Впрочем, и русским его можно назвать достаточно условно -- он родился в Белоруссии, учился в Киеве, работал в Петербурге, живет в Германии. При этом именно русская провинциальная жизнь стала объектом его рефлексии, и именно ее он наблюдает в большинстве своих фильмов, каждый из которых непременно побеждал на каком-нибудь международном фестивале, а то и на нескольких. Лидером по числу наград стала прошлогодняя «Блокада» -- фильм, смонтированный из хроники военного Ленинграда. «Блокаду» признали лучшим фильмом на фестивалях в Выборге, Кракове, Иерусалиме, Киеве и Екатеринбурге, она получила «Нику», премию Гильдии критиков и киножурналистов, национальную премию в области документального кино «Лавровая ветвь» -- то есть реально была признана лучшим российским документальным фильмом года. Но Лозница не собирается «бронзоветь» и почивать на этих лаврах.
Пока в его планах помимо документальных картин еще и дебют в игровом кино -- если найдет деньги, потому что «классик»-то он конечно «классик», но вот финансирование проектов в тех странах, где он может на него рассчитывать, происходит каким-то особым образом, как будто вне зависимости от прежних заслуг.

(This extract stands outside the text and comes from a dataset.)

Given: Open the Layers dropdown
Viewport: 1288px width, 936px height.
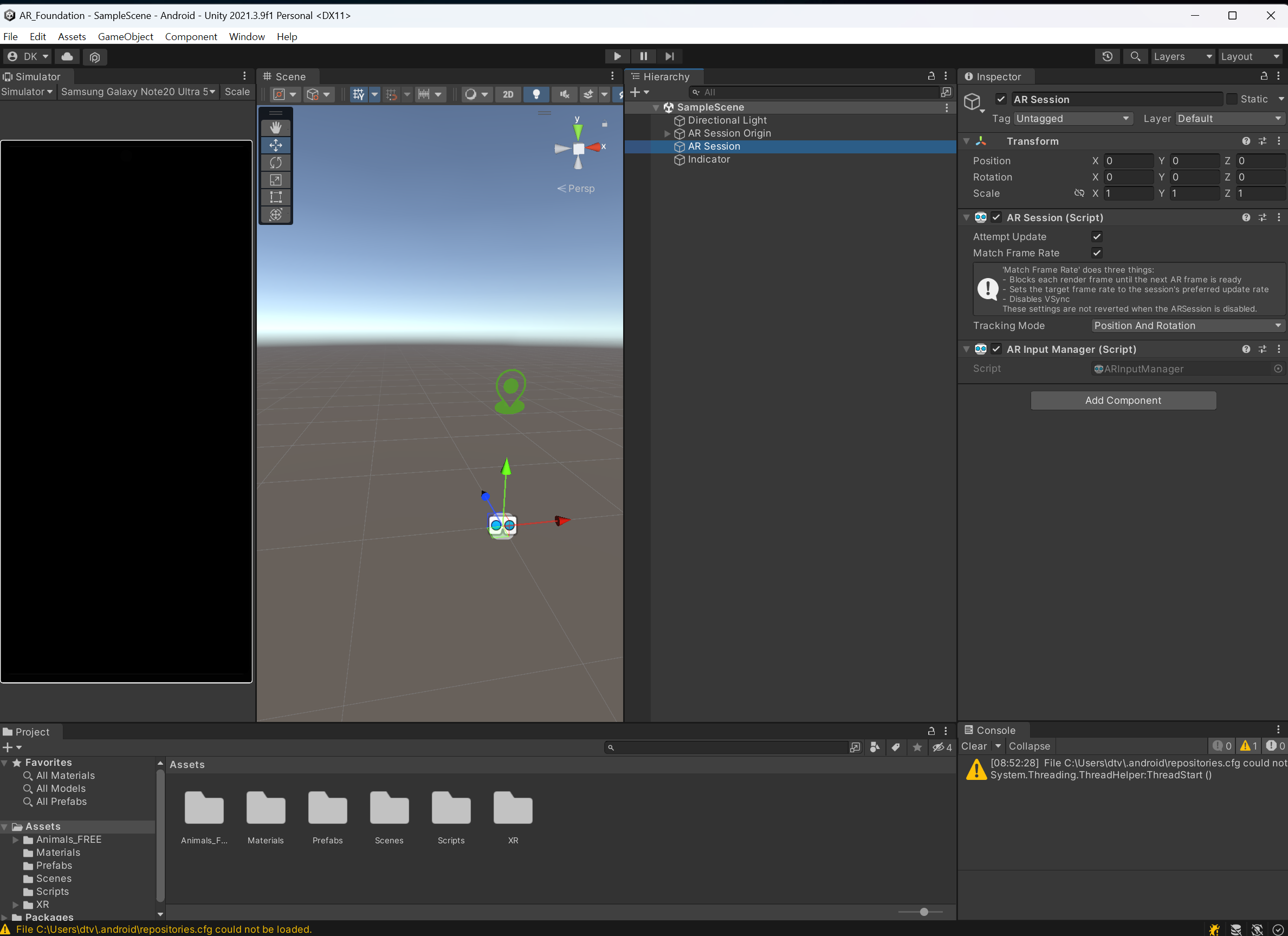Looking at the screenshot, I should pyautogui.click(x=1182, y=56).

Впрочем, Лозница еще и один из самых неудобных для чиновников, то есть бескомпромиссных художников, он из тех, кто глубоко убежден, что именно искусство и осуществляет самую важную на земле человеческую работу, а следовательно, служить ему надо особенно ревностно, не щадя ни сил, ни времени и уж никак не подлаживаясь под госзаказы и гранты. О том, какие задачи сегодня есть у искусства, и вообще есть ли у него какие-нибудь задачи, с Сергеем ЛОЗНИЦЕЙ побеседовала Алена СОЛНЦЕВА.
-- Про вас ходят слухи, что вы уже не занимаетесь собственно документальным кино...

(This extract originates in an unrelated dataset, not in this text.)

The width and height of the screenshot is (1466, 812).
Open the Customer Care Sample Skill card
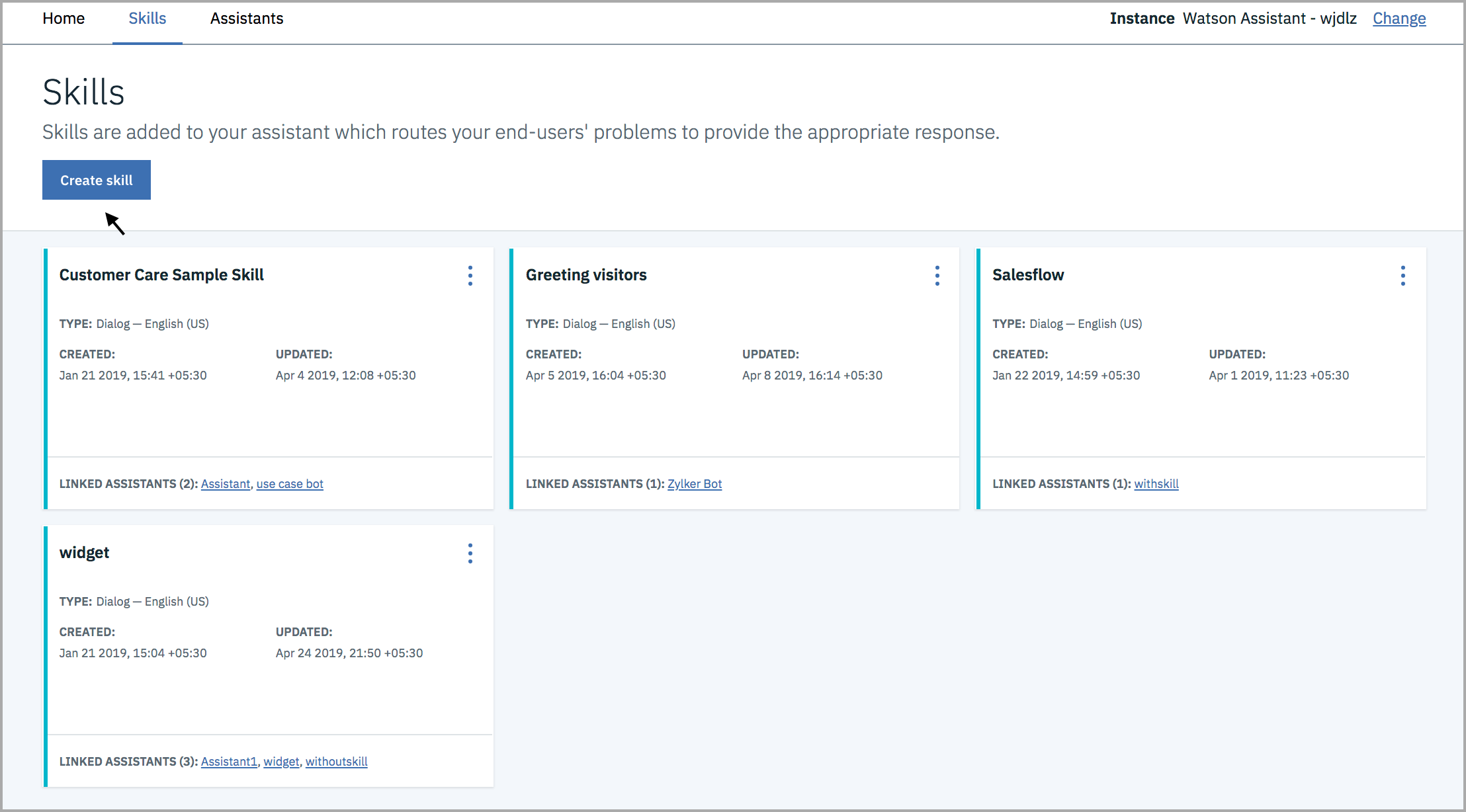tap(161, 274)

-- Граница между игровым и документальным достаточно условна, и она проходит в нашем сознании, в нашем восприятии. Если показать, например, как человек режет себя ножом, тому, кто не знает, как это было снято, и потом сообщить, что это актер, то реакция будет такая: как убедительно сыграно. Но если вы скажете, что это документальные кадры, отношение зрителя к сцене изменится, а следовательно, и восприятие этой сцены изменится, и возникнет этический конфликт -- а как ты мог это спокойно снимать? Впрочем, этический конфликт в таких вопросах сейчас становится роскошью.
--Вы фильм «Мирная жизнь» Павла Костомарова и Антуана Катина имеете в виду?

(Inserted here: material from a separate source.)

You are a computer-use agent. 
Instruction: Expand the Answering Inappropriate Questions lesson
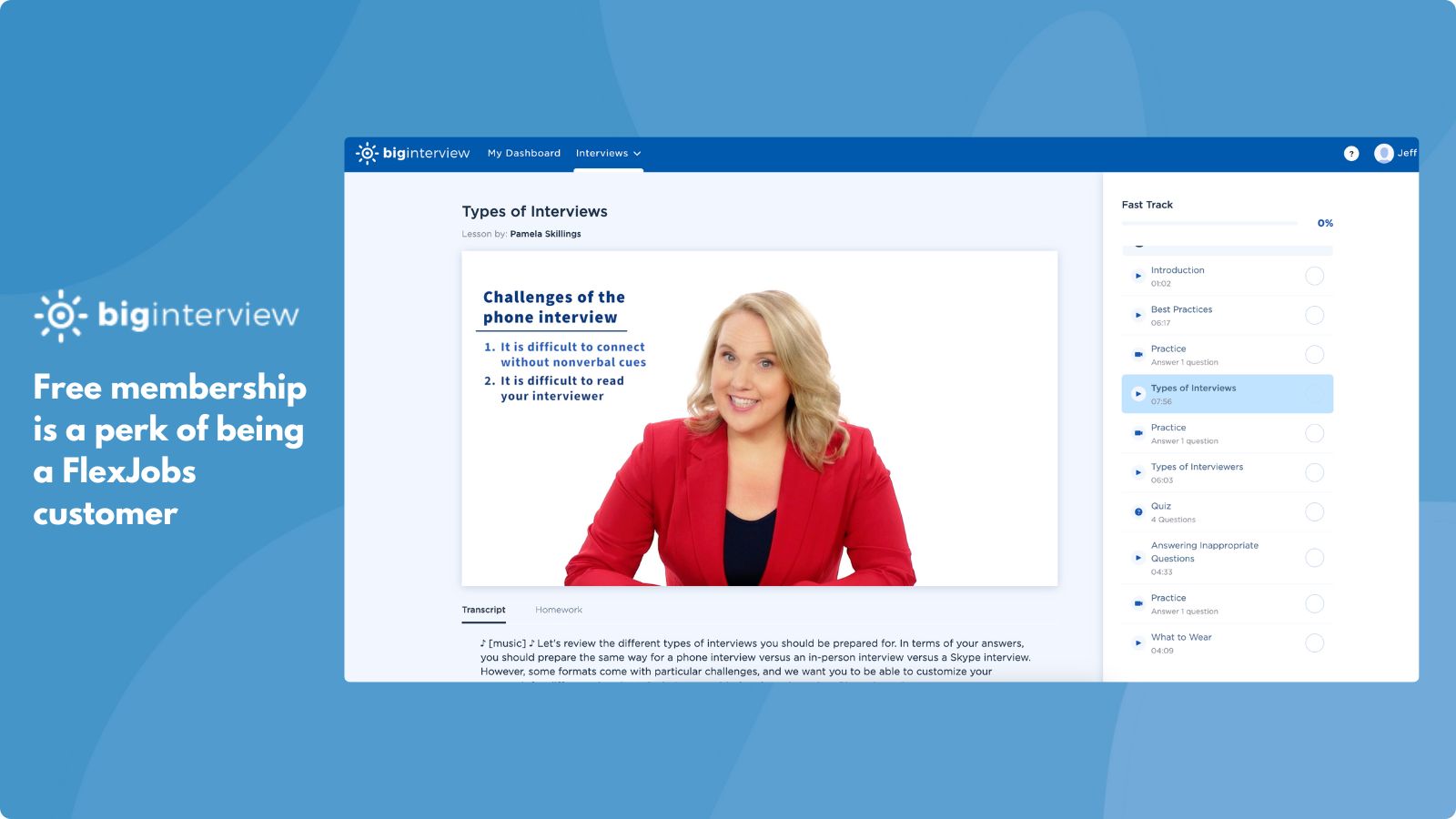click(1205, 551)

-- Предположим. Но я хочу сказать, что граница достаточно условна, и отношение наше зависит в том числе от того, знаем мы или нет, каким образом что-то было снято, а не только от материала.
-- Неужели материал не имеет значения? В той же "Мирной жизни" материал таков, каков он есть, ребята снимали много часов, дней, недель, а уж потом, при монтаже, выделили из него свою историю, которая, возможно, и искажала реальность...
-- Мне хотелось бы сказать -- не имеет. Между «что» и «как» я выбираю «как», но без «что» все-таки ничего не создать.
В кино, да и в любом искусстве, имитирующем окружающий мир, искажение реальности возникает по определению. В кино в силу того, что время для просмотра фильма ограничено, нам необходимо от многого отказаться, изобрести формулу, которая за короткое время воплотила бы нашу мысль. Эта не может быть просто отражением фрагмента реальности имеющимися средствами, иначе вы ничего не привнесете в мир, лишь умножите количество отражений (иногда и с этим можно работать, но -- работать! Тогда это уже становится формой). И в этой формуле есть элемент арта, искусственности, в том смысле, что не жизнью сделано (в том случае, если человек стоит в принятом нами описании на границе искусственного и естественного).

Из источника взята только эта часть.